Verdini rischia undici anni per il crac della sua banca
Undici anni di reclusione: la richiesta dell’accusa per Denis Verdini, arrivata al termine di una requisitoria fiume durata cinque udienze, è pesantissima.
Ad avanzarla, i pubblici ministeri della Procura di Firenze – Luca Turco e Giuseppina Mione – che hanno istruito il processo sul crac della banca Credito Cooperativo Fiorentino e per le presunte truffe allo Stato nei contributi dell’editoria. Che hanno anche chiesto condanne di 9 anni ciascuno per i costruttori Riccardo Fusi (che ha ironizzato: «È andata anche bene, pensavo mi volessero dare l’ergastolo») e Roberto Bartolomei, e 6 anni per l’onorevole di Ala Massimo Parisi. Altre pene fra 5 e 6 anni per la governance della banca a vari imputati. Il senatore di Ala Verdini, che è stato diligentemente presente a tutte le udienze, ieri non era in aula per impegni parlamentari. Le accuse di cui deve rispondere Verdini, che per vent’anni – dal 1990 al 2010 – ha guidato la banca di Campi Bisenzio, sono di associazione a delinquere, bancarotta e truffa ai danni dello Stato per i contributi pubblici ricevuti dal Giornale della Toscana e da Metropoli Day.
La requisitoria dei pm ha avuto toni da invettiva: «Sosterremo che lei è un truffatore che ha fatto carte false per acquisire i contributi per l’editoria. Il nostro mestiere è attribuire colpe. E lei, Verdini, ha rovinato una banca, piccola ma importante», ha tuonato il pm Turco.

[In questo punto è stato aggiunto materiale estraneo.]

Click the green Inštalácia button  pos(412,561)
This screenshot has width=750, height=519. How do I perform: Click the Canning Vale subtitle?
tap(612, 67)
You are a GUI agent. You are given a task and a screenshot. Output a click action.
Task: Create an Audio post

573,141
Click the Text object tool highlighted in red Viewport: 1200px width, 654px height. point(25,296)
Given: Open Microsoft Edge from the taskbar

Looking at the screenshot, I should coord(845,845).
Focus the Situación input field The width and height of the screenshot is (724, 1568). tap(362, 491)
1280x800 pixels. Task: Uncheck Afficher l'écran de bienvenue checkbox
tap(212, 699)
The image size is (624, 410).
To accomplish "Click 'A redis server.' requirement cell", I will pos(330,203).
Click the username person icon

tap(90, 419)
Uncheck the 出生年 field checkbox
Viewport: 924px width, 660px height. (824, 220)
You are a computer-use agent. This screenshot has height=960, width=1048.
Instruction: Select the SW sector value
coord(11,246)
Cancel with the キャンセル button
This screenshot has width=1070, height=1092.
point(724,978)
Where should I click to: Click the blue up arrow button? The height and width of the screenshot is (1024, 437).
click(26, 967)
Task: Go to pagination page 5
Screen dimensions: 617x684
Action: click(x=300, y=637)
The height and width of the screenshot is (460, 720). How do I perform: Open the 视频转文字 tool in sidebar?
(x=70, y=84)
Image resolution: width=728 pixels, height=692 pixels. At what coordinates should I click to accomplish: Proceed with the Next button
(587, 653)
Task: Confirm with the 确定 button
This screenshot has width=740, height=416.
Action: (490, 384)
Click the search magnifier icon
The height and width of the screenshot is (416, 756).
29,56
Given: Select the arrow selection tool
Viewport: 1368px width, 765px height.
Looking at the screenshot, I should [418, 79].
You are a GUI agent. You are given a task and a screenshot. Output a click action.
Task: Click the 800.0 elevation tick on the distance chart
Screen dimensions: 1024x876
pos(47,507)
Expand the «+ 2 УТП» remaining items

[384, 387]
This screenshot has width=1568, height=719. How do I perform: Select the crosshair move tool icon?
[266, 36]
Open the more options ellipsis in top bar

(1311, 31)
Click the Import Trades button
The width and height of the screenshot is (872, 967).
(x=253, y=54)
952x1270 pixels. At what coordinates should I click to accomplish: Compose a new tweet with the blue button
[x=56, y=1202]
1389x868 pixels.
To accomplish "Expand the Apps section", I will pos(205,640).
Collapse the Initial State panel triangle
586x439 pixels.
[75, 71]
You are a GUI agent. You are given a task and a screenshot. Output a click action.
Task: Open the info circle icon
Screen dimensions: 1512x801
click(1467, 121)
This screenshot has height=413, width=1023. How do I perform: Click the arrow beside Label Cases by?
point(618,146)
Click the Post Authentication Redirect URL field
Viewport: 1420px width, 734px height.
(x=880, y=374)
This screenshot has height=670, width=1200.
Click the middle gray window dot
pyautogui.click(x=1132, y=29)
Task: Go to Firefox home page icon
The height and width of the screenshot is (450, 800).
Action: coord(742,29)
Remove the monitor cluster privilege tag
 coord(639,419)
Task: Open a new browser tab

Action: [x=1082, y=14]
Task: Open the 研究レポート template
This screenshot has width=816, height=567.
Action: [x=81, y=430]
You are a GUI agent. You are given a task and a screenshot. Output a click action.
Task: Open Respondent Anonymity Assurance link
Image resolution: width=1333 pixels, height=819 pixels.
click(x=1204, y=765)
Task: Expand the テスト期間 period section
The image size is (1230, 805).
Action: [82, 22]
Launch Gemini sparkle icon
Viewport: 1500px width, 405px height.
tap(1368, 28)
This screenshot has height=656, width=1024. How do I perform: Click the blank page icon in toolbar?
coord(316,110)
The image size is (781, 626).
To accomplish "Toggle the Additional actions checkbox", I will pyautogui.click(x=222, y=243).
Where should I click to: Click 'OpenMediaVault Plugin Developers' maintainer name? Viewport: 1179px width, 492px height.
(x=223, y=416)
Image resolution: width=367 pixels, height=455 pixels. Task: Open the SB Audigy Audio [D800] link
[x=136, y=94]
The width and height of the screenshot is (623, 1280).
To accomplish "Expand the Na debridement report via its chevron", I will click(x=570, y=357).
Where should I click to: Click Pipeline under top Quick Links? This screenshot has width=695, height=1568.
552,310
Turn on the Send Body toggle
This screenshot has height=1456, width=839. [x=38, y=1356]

La collega Giuseppina Mione ha invece illustrato al tribunale di Firenze i meccanismi per cui si sarebbe configurata una «vasta truffa allo Stato» sui contributi all’editoria tramite un «gruppo societario di fatto», con società e cooperative strumentali a un più generale «disegno criminoso». Una «costellazione di società di servizi specializzate in grafica, pubblicità, agenzia stampa, radio e altro ha spiegato costituivano un gruppo societario di fatto che faceva riferimento a Verdini e dove le società service operavano quasi esclusivamente per la Ste e la Sette Mari». In questo modo, ha continuato Mione, «nel gruppo di Verdini si realizzava una conduzione unitaria per raggiungere fini più importanti, economici, finanziari e fiscali, sia per rappresentare all’esterno una base con cui giustificare la richiesta di contributi per l’editoria». Secondo la pm ci sarebbero «elementi fattuali che dimostrano che in capo a Verdini, e anche all’onorevole Massimo Parisi, si costituì un gruppo societario affaristico, strumento per drenare risorse pubbliche».
Nel suo interrogatorio, che risale ad aprile, Verdini si è difeso confutando punto per punto le accuse: «Sono stato descritto come un piccolo diavolo, ma ho sempre agito correttamente e nel rispetto delle norme». E a norma di legge è stata gestita anche la vicenda dei finanziamenti al Giornale della Toscana, ha ricordato: in base ad un provvedimento varato nel 2001, infatti, i periodici editati da una cooperativa potevano avere accesso a finanziamenti pubblici.
Un meccanismo, ha ricordato Verdini, che venne utilizzato da decine di altre testate, anche prestigiose, in Italia. Nel 2002, con versamento di quote da parte di tutti i soci, fu costituita una cooperativa («falsa», secondo i pm) anche per il Giornale della Toscana. «Ho sempre avuto una grande passione per l’editoria, ben sapendo che nessuno al mondo può guadagnare in questo settore. E sono orgoglioso di aver aiutato a diventare giornalisti molti di coloro che scrivono oggi». Ora la parola alla difesa, poi spetterà al tribunale decidere.